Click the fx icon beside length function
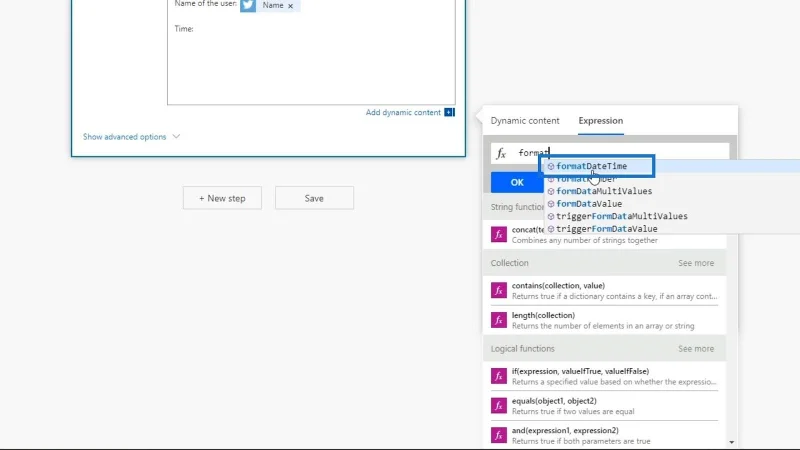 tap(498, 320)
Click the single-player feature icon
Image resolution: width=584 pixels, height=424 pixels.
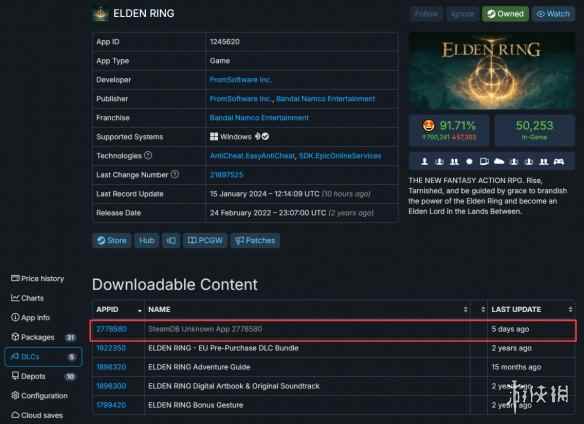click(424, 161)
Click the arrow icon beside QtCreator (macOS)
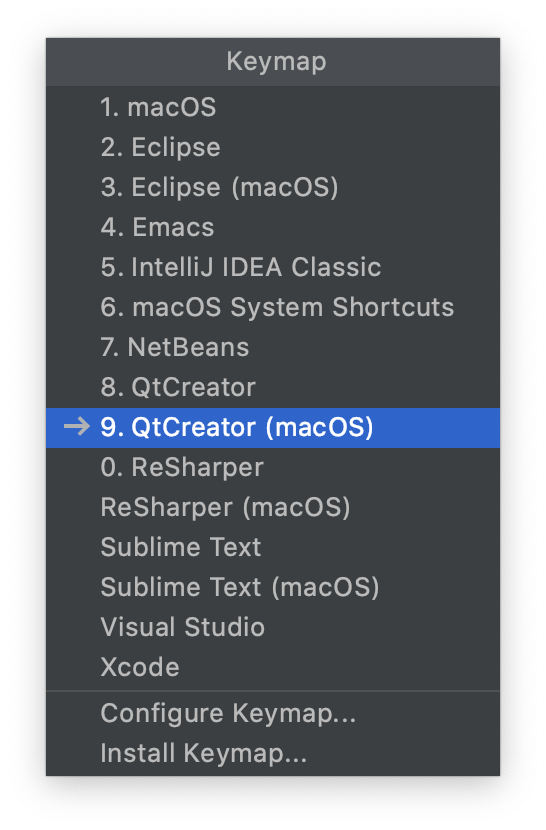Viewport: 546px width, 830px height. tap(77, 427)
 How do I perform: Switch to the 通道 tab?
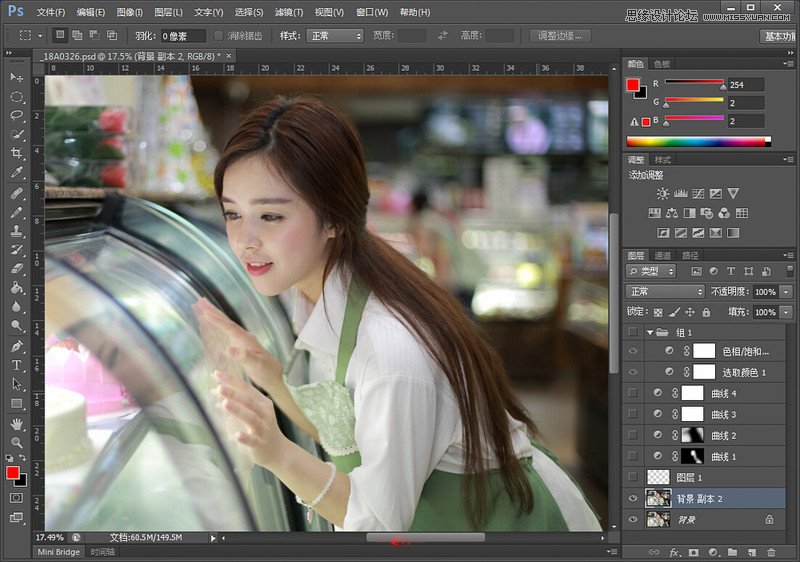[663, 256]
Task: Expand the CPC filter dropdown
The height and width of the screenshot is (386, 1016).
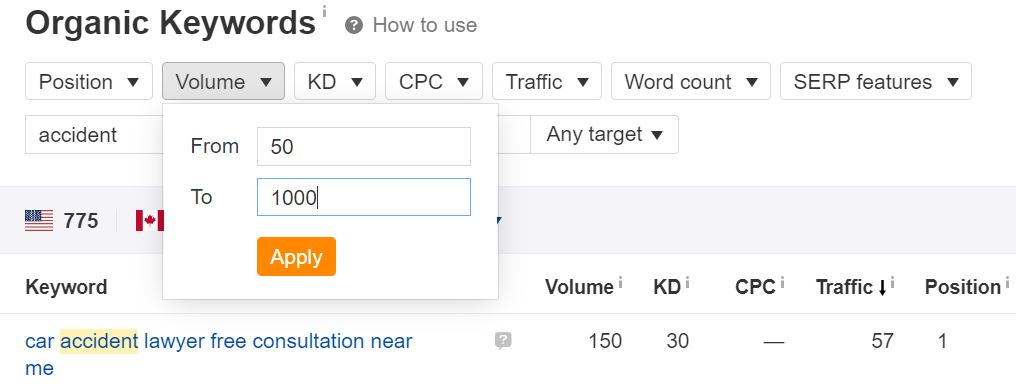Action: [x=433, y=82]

■ ■ ■ ■

*EXERCISE DIRECTIONS*:
Each entry above should be copied word for word, with the images omitted.

*RESPONSE*:
Click the fx icon beside length function
 tap(498, 320)
Click the single-player feature icon
Image resolution: width=584 pixels, height=424 pixels.
click(424, 161)
Click the arrow icon beside QtCreator (macOS)
Viewport: 546px width, 830px height. tap(77, 427)
 How do I perform: Switch to the 通道 tab?
[663, 256]
Task: Expand the CPC filter dropdown
The height and width of the screenshot is (386, 1016).
Action: [x=433, y=82]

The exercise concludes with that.